The Salmon Protection and Watershed Network (SPAWN), with funding from the Marin Community Foundation, has launched its Stormwater Catchment & Water Conservation Initiative for Marin County residences and businesses.

The simple idea behind the program is to collect and store rainwater in the wet winter months and use it for irrigating gardens, lawns and landscaping in the dry spring and summer months.

SPAWN will use the $60,000 funds to educate, motivate and provide economic incentives to residents and businesses who want to participate and is currently actively signing participants up for the program.

“The program has multiple benefits for people, endangered salmon and the environment, and the timing is extraordinary, considering the Governor has announced a State-wide drought emergency,” said Paola Bouley, Conservation Program Director for SPAWN. She noted that the original proposal was drafted last year in the middle of a wet winter, but with drought on everyone’s mind, interest in the program is growing exponentially.

By using stored rainwater for irrigation, residents are conserving treated water for important human needs such as drinking and washing, which becomes an ever more critical resource during drought conditions. Onsite rainwater catchment systems also reduces energy use. Bouley noted that the energy needed to move water from reservoirs to treatment plants to households makes MMWD the largest user of electricity in the
County. “By reducing water use, we also help reduce our carbon footprint and fight global warming.”

Finally, she noted, “Capturing stormwater and reducing peak run-off from impermeable surfaces such as roofs also helps reduces downstream erosion of creekbanks and sedimentation of salmon spawning beds.” If the reasons weren’t enough, Bouley noted that having a onsite water storage on your property, carefully situated and with properly fitted valves, can also be a benefit to firefighters during an emergency, especially in the urban – wildland interface.

The focus on utilizing abundant stormwater runoff to meet part of our spring and summer irrigation needs is an important conservation measure that reduces the ever-growing
demand for water, which in Marin County outstrips local supply by more than 25% requiring imports from the Russian and Eel Rivers and fueling an MMWDproposal to build an expensive and energy-intensive desalination plant in San Francisco Bay. According to MMWD, currently 50% of the total water used in Marin during the summer is used solely for irrigating lawns and gardens.
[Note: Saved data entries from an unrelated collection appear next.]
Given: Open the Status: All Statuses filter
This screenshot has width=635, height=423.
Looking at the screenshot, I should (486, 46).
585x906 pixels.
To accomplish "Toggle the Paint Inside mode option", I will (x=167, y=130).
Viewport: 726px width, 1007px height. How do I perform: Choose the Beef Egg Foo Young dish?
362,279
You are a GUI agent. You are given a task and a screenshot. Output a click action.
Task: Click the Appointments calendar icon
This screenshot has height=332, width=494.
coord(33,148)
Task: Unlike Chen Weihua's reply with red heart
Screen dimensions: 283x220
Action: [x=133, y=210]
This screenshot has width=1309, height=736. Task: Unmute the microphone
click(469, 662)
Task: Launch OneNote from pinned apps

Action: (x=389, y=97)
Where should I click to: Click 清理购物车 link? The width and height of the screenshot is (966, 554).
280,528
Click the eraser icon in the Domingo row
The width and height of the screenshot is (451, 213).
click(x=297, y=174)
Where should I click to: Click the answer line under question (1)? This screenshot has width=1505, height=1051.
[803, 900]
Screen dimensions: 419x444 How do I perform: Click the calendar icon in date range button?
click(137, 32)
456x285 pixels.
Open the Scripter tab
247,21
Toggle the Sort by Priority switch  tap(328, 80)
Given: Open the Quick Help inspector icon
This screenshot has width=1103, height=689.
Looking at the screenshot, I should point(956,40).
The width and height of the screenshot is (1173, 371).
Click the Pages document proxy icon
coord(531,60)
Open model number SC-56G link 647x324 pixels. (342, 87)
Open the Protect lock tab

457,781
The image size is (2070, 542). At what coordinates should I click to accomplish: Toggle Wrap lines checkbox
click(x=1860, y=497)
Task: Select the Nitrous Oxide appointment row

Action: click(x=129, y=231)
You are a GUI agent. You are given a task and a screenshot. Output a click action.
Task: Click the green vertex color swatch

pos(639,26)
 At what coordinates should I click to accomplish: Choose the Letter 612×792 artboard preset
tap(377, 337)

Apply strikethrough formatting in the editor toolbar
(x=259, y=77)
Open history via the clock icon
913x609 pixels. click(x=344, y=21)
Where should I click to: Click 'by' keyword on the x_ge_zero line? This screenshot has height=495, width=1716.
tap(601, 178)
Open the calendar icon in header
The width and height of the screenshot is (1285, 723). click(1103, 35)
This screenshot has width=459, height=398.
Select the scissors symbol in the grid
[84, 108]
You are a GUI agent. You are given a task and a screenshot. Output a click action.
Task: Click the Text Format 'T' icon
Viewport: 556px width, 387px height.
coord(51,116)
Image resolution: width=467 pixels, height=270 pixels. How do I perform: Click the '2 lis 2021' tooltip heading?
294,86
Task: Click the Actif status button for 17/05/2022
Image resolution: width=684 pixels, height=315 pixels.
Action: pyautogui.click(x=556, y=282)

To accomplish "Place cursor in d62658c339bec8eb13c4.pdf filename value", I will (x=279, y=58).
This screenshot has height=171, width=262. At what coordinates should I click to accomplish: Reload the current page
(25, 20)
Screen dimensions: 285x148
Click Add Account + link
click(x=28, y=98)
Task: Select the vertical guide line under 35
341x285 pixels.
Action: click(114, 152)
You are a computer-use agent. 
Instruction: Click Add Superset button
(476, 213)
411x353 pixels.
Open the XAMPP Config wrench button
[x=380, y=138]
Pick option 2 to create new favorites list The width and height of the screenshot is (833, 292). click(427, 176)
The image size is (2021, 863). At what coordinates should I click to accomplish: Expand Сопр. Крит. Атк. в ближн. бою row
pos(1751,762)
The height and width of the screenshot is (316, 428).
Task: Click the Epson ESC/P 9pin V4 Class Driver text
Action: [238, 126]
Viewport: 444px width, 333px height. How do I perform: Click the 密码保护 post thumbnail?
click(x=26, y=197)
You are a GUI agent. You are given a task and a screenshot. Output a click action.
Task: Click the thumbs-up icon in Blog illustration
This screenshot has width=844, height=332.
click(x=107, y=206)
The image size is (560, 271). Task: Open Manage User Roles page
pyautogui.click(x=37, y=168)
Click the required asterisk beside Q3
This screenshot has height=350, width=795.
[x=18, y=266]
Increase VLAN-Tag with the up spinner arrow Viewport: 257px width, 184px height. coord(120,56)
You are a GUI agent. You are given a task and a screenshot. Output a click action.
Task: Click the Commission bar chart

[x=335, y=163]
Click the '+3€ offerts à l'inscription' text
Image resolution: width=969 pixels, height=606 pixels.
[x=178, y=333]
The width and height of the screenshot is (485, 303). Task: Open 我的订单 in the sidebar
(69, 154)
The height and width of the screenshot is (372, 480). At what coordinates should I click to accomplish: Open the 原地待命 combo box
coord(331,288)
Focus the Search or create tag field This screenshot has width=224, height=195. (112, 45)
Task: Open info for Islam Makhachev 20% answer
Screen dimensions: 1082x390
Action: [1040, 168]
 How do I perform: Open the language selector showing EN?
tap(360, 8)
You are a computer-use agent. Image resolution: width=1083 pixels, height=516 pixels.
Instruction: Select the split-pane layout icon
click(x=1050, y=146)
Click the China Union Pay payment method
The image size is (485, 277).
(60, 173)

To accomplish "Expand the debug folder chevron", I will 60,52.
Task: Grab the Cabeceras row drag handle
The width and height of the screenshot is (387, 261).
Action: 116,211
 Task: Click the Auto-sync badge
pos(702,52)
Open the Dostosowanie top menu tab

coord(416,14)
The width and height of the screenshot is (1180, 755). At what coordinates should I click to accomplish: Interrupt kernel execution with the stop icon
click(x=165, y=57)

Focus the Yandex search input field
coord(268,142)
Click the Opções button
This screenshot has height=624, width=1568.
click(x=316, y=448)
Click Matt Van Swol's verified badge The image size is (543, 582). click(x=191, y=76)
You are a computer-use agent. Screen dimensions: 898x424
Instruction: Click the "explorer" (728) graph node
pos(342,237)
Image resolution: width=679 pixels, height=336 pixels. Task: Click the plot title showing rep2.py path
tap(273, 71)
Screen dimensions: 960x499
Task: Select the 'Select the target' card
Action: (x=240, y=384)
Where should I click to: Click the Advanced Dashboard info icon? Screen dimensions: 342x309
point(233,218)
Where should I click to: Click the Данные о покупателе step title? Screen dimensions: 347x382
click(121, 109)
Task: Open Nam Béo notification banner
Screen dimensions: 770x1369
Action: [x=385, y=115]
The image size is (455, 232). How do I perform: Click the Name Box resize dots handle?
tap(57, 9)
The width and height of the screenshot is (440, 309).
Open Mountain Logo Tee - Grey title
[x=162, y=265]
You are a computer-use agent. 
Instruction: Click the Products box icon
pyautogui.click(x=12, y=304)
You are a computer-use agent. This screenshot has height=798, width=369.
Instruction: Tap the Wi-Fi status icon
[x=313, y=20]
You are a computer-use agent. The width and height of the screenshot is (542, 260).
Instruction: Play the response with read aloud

In 2006, with funding help from the EPA and State Water Resources Control Board, SPAWN in partnership with the Lagunitas School built a demonstration roof stormwater harvesting project. In an average rainfall year, a 1,600 sq. Ft. lunch-shelter roof on the playground functions as an above ground well, capturing 30,000 gallons of pure rainwater that is then stored in a cistern and used for irrigating the students organic garden project. Left un-captured, the roof runoff would have drained onto a concrete pad and into a 10-inch stormdrain that emptied directly into Larsen Creek, a stream sensitive to erosion that is also home to endangered coho salmon.

The wild coho salmon and steelhead found in Marin represent the largest and 2nd largest respective remaining runs of these fish in Central California. Stormwater runoff from excessive impervious surfaces (roads, parking lots, thousands of roofs) erodes streambanks causing siltation of key spawning grounds and combined with loss of floodplain and riparian habitat, washes baby fish out to sea before they are ready to migrate.

“Reducing stormwater runoff not only helps offset impacts on our salmon and watersheds, but can also help decrease our dependence on unsustainable water imports from the Russian and Eel Rivers and relieve pressure on local supplies from behind dams
on Lagunitas and Nicasio Creeks, said Bouley. She added, “People are hungry for practical solutions to common sustainability issues. And with clean water supplies becoming ever more strained in California, roofwater harvesting is just one of the
additional tools that needs to be included in our conservation “toolbox.”

MORE INFO: On July 31 from 7-9PM at the Women’s Club in Fairfax, SPAWN and Sustainable Fairfax will announce their respective new programs to help landowners design and fund rainwater harvesting projects. Brock Dolman, Director of the WATER Institute at the Occidental Arts and Ecology Center, who was featured in the recent documentary the “11th Hour,” will also lead a presentation on water catchment. $5-10 donation requested.